→ Problem statement
The data below must be returned in full and exactly.

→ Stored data
+ + + + +

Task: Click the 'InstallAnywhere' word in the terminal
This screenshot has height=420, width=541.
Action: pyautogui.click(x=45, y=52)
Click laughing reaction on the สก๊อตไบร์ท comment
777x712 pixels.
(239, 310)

+ + + + +

→ Exercise response
Task: Click the 'InstallAnywhere' word in the terminal
This screenshot has height=420, width=541.
Action: pyautogui.click(x=45, y=52)
Click laughing reaction on the สก๊อตไบร์ท comment
777x712 pixels.
(239, 310)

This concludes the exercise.